- [Requirement]:
Rewrite the stretch from the line containing "Viewport: 1144px width, 536px" through the line containing "Switch to the 알림사항", replacing "dropdown" with "drop-down list" and leaving everything else unchanged.

[Lines of text and element-pointing records]
........

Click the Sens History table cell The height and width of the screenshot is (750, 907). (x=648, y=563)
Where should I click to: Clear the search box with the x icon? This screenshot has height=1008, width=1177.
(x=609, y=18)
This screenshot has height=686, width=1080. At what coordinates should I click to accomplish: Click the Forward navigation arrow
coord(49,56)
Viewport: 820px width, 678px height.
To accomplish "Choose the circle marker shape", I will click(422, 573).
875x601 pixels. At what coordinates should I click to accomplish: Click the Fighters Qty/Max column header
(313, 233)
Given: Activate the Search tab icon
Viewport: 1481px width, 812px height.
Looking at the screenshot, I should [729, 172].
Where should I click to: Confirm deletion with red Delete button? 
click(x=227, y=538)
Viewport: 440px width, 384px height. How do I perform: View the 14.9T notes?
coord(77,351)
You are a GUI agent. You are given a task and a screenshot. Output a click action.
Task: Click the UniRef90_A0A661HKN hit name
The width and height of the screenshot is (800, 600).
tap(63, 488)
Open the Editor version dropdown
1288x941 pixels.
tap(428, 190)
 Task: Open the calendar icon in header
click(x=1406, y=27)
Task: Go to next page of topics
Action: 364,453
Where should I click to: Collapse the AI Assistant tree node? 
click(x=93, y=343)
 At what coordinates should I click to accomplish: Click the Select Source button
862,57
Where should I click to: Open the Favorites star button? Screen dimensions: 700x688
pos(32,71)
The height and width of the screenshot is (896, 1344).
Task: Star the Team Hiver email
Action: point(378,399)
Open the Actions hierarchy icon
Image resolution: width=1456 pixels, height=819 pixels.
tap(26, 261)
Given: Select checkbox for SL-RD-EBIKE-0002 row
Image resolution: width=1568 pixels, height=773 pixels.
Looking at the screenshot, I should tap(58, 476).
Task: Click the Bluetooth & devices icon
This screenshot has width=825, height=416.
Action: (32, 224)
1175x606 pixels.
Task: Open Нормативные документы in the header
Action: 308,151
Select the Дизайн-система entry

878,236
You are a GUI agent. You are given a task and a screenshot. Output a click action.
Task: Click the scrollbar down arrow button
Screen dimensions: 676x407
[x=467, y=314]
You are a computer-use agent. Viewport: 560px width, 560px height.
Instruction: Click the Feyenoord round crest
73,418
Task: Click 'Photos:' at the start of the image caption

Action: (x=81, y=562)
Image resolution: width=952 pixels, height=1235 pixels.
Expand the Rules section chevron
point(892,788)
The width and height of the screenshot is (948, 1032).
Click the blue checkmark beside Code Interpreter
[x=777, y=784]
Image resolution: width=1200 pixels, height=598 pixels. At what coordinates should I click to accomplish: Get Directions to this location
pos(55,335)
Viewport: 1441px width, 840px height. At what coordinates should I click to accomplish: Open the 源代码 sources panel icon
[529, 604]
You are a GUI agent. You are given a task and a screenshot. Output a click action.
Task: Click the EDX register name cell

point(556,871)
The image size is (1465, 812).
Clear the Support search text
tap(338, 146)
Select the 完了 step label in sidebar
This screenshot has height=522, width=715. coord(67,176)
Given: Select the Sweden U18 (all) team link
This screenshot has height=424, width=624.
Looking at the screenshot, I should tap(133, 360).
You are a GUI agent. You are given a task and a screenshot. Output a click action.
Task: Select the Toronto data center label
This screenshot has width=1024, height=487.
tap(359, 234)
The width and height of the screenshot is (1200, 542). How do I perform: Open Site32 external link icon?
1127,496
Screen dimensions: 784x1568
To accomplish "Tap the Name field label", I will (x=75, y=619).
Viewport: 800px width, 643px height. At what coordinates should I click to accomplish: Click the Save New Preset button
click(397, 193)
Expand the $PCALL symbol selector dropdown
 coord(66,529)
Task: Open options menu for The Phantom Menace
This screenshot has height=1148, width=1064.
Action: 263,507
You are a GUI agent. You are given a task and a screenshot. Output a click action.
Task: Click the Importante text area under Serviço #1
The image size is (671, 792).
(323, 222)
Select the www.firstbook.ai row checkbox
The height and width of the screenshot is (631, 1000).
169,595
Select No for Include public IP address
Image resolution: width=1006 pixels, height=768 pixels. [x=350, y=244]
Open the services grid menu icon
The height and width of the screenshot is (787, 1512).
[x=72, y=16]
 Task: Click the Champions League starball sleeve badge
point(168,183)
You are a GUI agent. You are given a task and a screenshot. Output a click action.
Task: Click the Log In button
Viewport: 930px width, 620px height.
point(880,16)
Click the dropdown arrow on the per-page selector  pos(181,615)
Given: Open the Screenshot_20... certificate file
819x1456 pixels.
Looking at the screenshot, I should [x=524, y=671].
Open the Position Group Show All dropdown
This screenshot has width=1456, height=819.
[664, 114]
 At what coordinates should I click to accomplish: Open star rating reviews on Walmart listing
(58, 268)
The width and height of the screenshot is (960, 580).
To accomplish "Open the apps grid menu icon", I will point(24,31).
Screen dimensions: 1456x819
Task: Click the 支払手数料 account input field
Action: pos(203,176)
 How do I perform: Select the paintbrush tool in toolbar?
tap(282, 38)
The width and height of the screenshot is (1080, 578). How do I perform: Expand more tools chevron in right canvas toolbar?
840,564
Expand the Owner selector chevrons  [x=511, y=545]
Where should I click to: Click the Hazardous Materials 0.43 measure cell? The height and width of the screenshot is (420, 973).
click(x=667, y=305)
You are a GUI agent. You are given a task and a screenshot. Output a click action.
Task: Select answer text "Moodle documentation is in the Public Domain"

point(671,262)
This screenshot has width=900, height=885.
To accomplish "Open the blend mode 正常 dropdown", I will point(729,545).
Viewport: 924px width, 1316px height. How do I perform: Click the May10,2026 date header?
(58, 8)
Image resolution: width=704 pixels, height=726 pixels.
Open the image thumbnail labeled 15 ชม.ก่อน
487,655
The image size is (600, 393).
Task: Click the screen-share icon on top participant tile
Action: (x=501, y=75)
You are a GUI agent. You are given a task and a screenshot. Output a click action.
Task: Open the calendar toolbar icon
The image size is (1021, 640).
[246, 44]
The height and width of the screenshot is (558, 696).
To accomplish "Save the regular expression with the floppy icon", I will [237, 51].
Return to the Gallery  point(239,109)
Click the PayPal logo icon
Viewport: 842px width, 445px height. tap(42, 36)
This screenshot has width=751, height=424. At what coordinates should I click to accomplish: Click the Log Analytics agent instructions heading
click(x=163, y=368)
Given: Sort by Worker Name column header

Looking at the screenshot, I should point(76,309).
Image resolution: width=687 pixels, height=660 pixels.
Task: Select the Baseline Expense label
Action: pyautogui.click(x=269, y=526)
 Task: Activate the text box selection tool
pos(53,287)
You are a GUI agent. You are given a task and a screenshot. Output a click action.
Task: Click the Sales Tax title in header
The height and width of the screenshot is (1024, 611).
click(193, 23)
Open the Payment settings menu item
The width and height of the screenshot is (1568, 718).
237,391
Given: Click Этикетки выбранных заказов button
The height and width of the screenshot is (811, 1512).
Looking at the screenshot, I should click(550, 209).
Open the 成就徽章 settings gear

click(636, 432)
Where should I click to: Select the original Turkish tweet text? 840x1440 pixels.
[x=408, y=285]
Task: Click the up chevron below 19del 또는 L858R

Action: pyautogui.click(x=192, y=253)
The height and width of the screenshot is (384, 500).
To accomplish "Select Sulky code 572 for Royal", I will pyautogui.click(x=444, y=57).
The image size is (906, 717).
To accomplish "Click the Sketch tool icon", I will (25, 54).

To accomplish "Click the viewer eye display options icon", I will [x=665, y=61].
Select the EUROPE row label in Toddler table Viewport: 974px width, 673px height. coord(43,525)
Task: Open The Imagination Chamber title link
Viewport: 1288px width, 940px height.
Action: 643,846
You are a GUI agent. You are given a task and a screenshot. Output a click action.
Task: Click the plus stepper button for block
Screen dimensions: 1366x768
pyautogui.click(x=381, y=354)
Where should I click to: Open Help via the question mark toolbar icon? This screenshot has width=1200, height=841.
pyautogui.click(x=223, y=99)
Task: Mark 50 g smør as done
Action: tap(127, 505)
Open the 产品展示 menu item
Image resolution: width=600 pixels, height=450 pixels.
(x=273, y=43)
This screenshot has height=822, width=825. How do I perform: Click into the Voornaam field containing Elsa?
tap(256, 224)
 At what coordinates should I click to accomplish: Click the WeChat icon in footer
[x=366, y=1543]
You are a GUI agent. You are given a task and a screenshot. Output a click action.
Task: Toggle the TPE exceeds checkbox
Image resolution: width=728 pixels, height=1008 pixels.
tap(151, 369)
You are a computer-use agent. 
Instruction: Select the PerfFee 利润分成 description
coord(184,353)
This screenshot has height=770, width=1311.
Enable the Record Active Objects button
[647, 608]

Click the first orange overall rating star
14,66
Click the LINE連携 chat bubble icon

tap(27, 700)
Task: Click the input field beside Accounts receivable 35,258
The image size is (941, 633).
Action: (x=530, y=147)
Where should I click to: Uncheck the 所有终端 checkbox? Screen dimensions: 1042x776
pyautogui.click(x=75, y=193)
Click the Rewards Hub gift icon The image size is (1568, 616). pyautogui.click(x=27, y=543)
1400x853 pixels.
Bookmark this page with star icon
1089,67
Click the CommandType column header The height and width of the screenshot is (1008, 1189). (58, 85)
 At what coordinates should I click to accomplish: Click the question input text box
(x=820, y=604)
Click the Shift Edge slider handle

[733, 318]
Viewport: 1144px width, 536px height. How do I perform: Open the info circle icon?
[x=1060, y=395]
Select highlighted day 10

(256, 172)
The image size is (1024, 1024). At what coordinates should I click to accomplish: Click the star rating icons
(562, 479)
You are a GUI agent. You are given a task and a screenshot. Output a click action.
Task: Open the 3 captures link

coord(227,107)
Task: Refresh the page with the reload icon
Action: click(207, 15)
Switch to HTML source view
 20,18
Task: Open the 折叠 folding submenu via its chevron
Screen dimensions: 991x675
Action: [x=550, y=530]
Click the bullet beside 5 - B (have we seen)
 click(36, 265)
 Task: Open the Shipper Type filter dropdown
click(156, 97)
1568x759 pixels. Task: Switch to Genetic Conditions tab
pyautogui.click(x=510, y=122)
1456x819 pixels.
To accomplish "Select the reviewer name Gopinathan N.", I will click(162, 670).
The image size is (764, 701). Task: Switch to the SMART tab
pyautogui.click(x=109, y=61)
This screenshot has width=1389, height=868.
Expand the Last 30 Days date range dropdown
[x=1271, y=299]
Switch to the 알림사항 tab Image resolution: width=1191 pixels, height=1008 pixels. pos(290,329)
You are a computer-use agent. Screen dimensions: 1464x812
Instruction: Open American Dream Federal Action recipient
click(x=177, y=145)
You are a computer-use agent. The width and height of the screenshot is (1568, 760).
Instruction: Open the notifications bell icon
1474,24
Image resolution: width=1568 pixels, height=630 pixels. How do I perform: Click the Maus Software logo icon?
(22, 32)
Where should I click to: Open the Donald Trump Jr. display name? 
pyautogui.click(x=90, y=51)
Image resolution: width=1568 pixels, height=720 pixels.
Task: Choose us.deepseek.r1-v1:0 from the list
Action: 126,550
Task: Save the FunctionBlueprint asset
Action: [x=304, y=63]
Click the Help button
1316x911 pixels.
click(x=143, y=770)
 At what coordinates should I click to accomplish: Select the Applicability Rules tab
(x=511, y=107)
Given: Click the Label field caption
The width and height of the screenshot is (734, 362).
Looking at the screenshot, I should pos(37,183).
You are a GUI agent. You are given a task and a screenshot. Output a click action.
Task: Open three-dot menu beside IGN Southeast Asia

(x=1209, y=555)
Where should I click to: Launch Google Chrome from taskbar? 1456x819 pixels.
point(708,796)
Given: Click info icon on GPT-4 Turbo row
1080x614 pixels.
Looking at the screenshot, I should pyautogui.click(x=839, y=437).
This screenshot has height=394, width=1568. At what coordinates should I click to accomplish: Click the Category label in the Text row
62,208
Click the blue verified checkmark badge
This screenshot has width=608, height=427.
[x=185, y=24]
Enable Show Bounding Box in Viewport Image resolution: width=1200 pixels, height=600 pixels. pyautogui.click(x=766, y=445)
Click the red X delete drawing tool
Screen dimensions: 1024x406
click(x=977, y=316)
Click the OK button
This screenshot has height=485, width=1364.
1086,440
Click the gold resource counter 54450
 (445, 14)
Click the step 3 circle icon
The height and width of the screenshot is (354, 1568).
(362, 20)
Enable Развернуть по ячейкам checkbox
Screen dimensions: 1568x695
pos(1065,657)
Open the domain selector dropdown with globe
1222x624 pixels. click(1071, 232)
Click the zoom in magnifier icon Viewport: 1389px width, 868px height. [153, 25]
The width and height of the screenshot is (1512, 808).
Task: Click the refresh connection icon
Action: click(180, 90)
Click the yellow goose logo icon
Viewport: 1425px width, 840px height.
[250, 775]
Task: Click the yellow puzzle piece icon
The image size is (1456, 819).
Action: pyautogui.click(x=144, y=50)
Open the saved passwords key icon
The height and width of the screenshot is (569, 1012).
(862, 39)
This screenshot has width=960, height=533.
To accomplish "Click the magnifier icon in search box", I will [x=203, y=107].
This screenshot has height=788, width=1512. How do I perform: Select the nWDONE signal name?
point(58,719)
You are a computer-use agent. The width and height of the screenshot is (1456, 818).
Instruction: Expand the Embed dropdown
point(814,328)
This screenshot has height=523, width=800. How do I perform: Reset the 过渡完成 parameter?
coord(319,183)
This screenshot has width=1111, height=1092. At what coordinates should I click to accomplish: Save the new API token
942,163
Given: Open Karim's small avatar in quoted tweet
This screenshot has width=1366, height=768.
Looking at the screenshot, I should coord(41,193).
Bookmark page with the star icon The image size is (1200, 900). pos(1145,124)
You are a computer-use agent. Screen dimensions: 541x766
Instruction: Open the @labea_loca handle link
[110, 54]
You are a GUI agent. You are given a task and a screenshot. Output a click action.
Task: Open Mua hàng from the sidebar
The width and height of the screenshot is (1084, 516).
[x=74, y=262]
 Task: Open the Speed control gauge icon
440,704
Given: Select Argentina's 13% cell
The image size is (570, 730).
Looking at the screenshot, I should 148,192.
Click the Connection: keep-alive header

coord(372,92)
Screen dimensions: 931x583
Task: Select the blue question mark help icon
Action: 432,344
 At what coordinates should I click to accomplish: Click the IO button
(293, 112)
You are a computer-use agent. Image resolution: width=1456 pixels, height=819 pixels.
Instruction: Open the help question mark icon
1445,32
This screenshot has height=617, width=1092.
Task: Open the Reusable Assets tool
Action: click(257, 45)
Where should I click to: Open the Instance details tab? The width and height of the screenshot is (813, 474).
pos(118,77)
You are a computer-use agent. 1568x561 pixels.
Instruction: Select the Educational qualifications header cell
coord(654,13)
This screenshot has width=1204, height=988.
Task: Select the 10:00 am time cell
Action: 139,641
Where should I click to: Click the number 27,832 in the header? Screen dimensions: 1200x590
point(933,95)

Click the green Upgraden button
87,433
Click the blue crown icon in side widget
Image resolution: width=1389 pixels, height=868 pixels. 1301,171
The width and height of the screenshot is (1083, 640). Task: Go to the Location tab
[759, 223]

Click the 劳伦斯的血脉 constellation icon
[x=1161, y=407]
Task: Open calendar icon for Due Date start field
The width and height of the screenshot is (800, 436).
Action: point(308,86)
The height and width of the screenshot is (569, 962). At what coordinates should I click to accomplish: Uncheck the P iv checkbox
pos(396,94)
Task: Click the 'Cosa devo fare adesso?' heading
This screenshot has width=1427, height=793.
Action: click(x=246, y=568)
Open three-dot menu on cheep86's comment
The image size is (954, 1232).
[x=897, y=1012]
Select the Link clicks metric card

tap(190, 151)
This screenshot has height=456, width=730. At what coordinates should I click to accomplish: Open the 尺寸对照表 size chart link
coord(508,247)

........

- [Exercise answer]:
Viewport: 1144px width, 536px height. How do I perform: Open the info circle icon?
[x=1060, y=395]
Select highlighted day 10

(256, 172)
The image size is (1024, 1024). At what coordinates should I click to accomplish: Click the star rating icons
(562, 479)
You are a GUI agent. You are given a task and a screenshot. Output a click action.
Task: Open the 3 captures link

coord(227,107)
Task: Refresh the page with the reload icon
Action: click(207, 15)
Switch to HTML source view
 20,18
Task: Open the 折叠 folding submenu via its chevron
Screen dimensions: 991x675
Action: [x=550, y=530]
Click the bullet beside 5 - B (have we seen)
 click(36, 265)
 Task: Open the Shipper Type filter drop-down list
click(156, 97)
1568x759 pixels. Task: Switch to Genetic Conditions tab
pyautogui.click(x=510, y=122)
1456x819 pixels.
To accomplish "Select the reviewer name Gopinathan N.", I will click(162, 670).
The image size is (764, 701). Task: Switch to the SMART tab
pyautogui.click(x=109, y=61)
This screenshot has width=1389, height=868.
Expand the Last 30 Days date range drop-down list
[x=1271, y=299]
Switch to the 알림사항 tab Image resolution: width=1191 pixels, height=1008 pixels. pos(290,329)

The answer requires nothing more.